Inspired by a T-shirt from Gavyn Winchester that read All My Exes Live in Brooklyn, the collection began with a simple idea: “Let me reimagine this—but Moroccan style.” What followed was a limited-edition capsule collection of hand-painted tees, produced by Louhaichy herself in her Brooklyn apartment and imbued with the kind of personal storytelling rarely seen in streetwear. “I blast Moroccan wedding music, prep my materials, and get to work,” she explains of her creative process. “At some point I panic because I’ve gotten black paint all over my mom’s white bathtub, scrub it out, my boyfriend reassures me, and then I do it all over again.” There’s an intimacy in that process, a tactile expression of memory and mischief that feels closer to performance art than fashion production. No two shirts are alike, and they’re not meant to be.
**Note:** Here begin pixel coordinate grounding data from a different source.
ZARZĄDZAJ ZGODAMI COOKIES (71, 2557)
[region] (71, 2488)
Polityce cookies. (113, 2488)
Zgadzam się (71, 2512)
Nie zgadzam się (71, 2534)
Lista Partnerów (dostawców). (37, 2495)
For the ultra-viral campaign, Louhaichy returned to Casablanca, where her family is from. She didn’t cast professional models; instead, she tapped Barcelona-based Moroccan photographer Osama Ahdi to lens her aunties and locals wearing the hoodies and t-shirts on the street. “Casablanca is in my blood,” she says. “Including my aunties felt like the most natural thing. Their stories, their humor, their wisdom—it’s all in the fabric of who I am.”
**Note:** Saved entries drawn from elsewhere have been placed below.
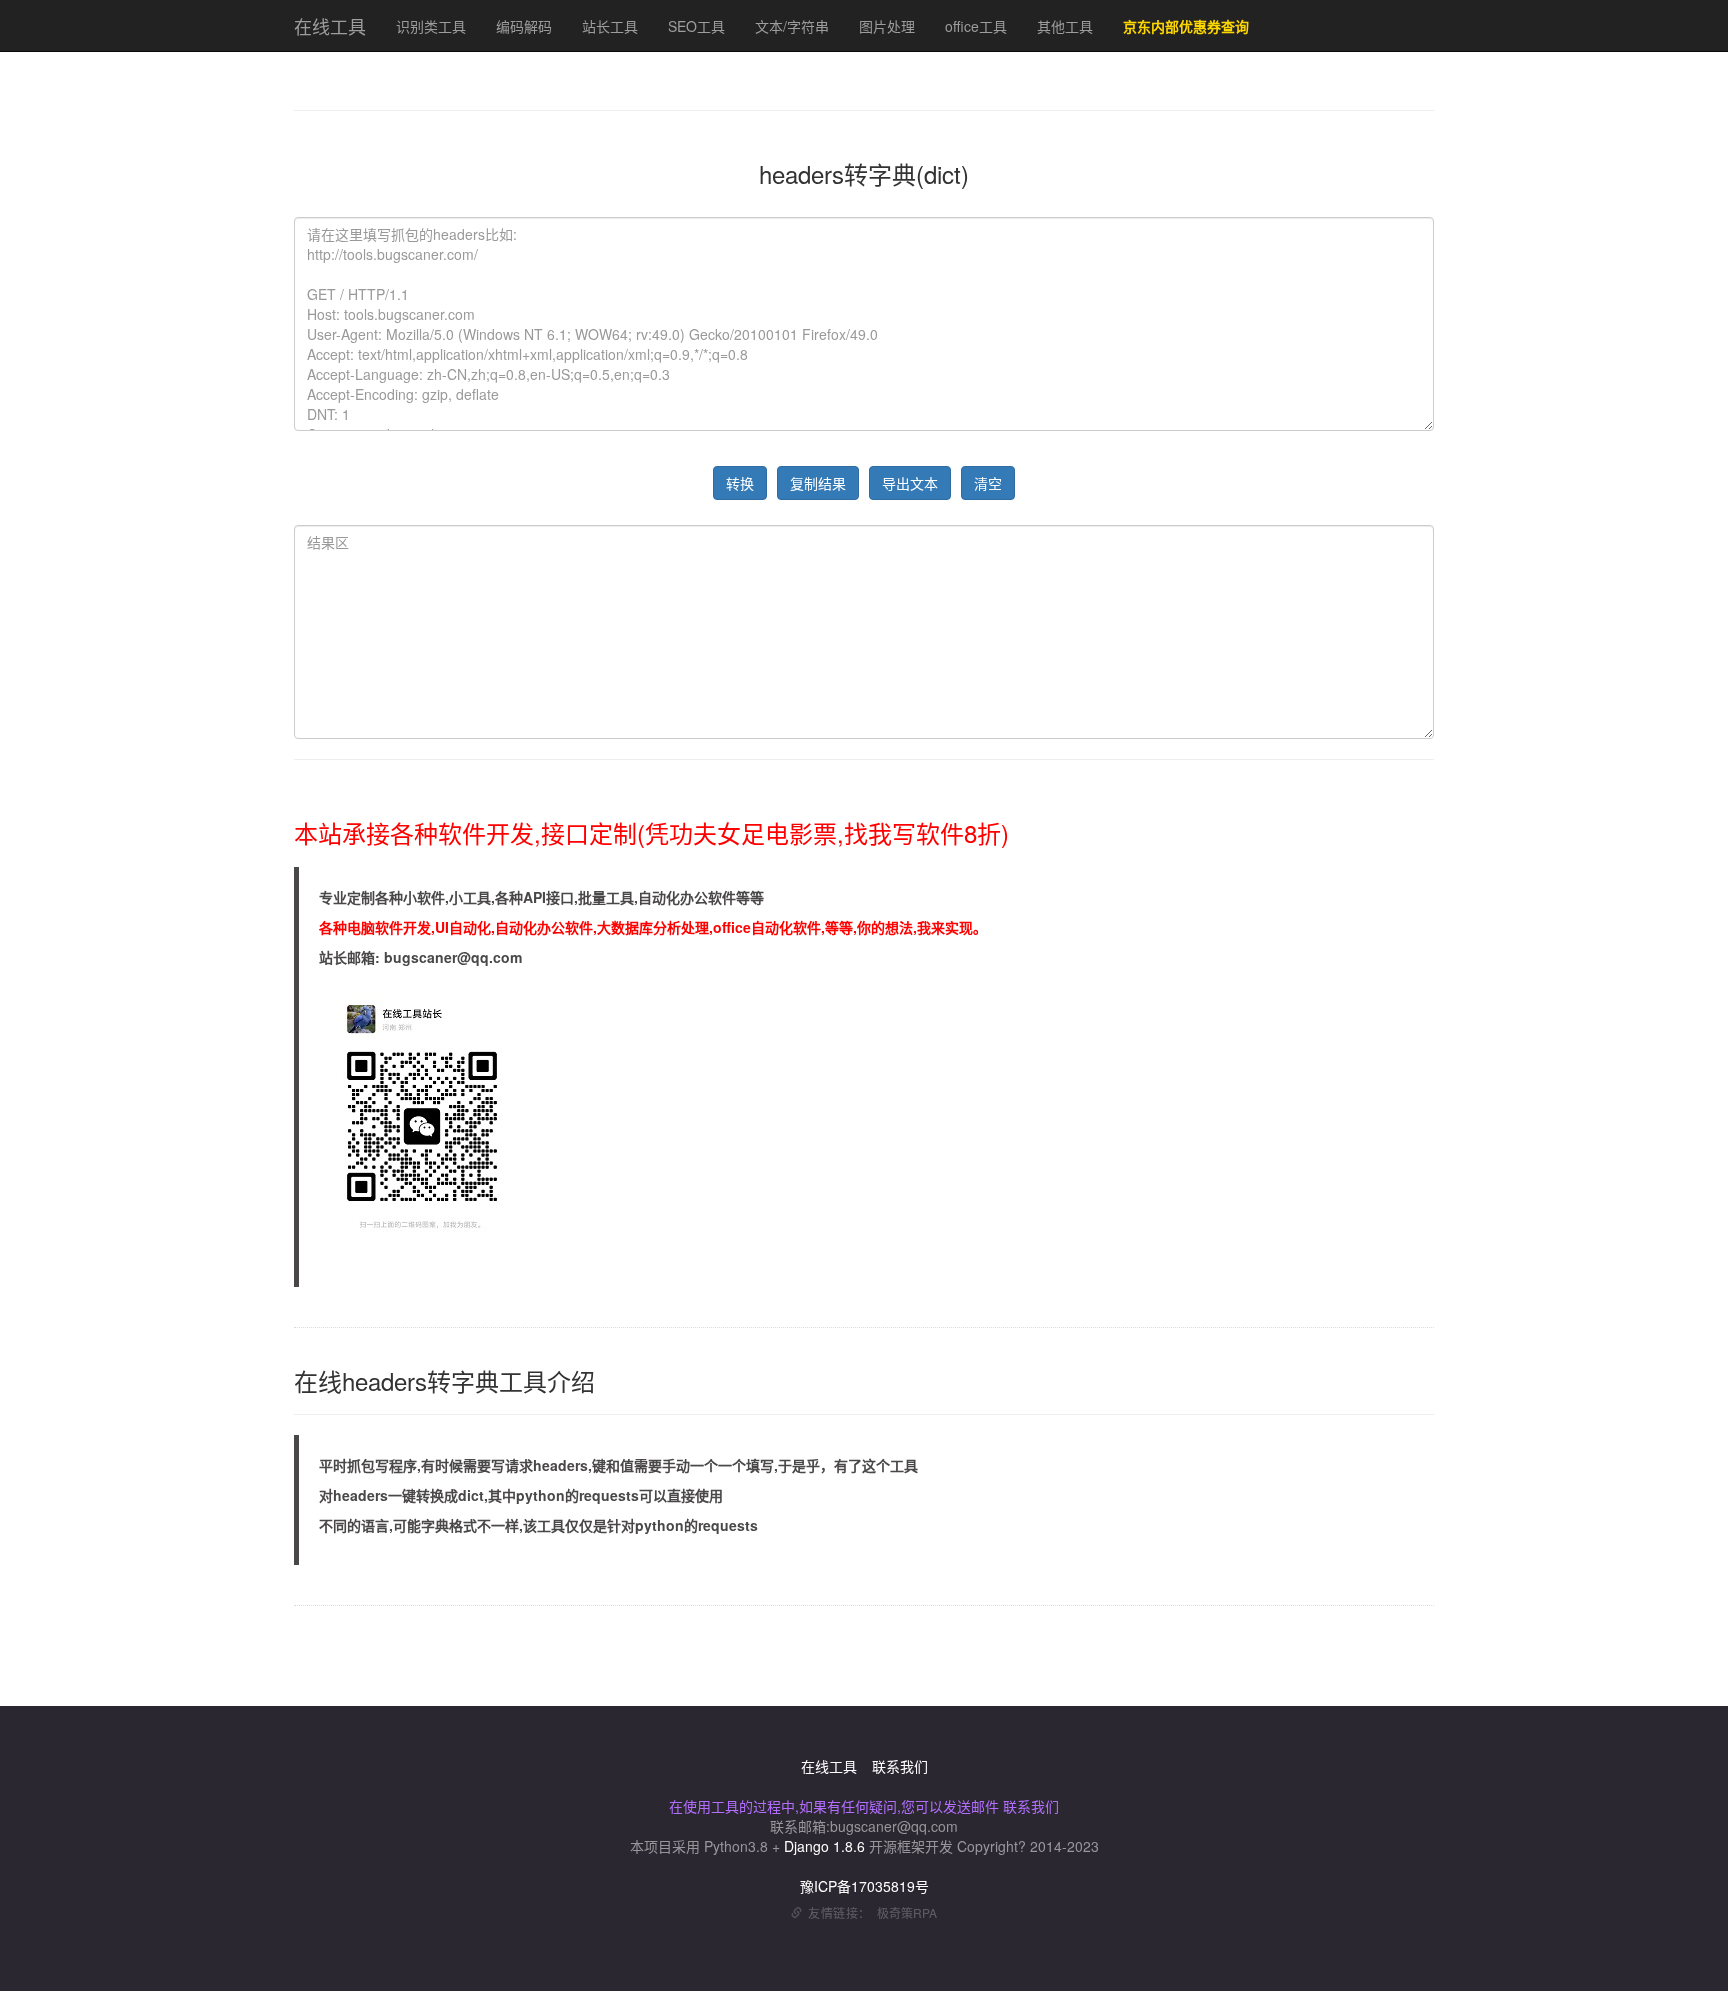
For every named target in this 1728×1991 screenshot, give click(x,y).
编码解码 (524, 26)
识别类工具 (431, 26)
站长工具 (610, 26)
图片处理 (887, 26)
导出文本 (910, 483)
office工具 (976, 26)
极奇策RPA (907, 1912)
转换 (740, 483)
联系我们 (900, 1766)
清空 (988, 483)
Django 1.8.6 (824, 1846)
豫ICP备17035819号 (864, 1886)
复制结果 (818, 483)
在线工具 (330, 26)
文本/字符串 (792, 26)
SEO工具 (696, 26)
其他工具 (1065, 26)
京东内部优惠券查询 (1186, 26)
Louhaichy launched her namesake brand as a platform for playful resistance—against cultural flattening, against reductive narratives, against the idea that North African women must dress a certain way to be seen or accepted. Designed and produced in Brooklyn but imagined through the lens of Moroccan heritage, Louhaichy exists in the in-between. That, too, is intentional. “I started Louhaichy because I didn’t see anything that looked like me,” she shares. “As a child of the diaspora, I wanted to create a space that felt familiar and rebellious all at once—something that could honor where we come from while building something new.” Her background in acting and film bleeds through in the brand’s visual storytelling. It’s no surprise, then, that her designs have made appearances at Cannes, featured in Teen Vogue, and earned spots on red carpets that rarely make room for designers like her.
All My Exes Live In Moroccois a one-time drop (“if you don’t get it now, it’s gone”), with pre-orders at louhaichy.com, with sizes ranging from S to 5X. Custom options are available—but only for customers based in Africa and the Middle East. It’s a quiet nod to the community it was made for. And if you see me rocking one of these around town, mind your business.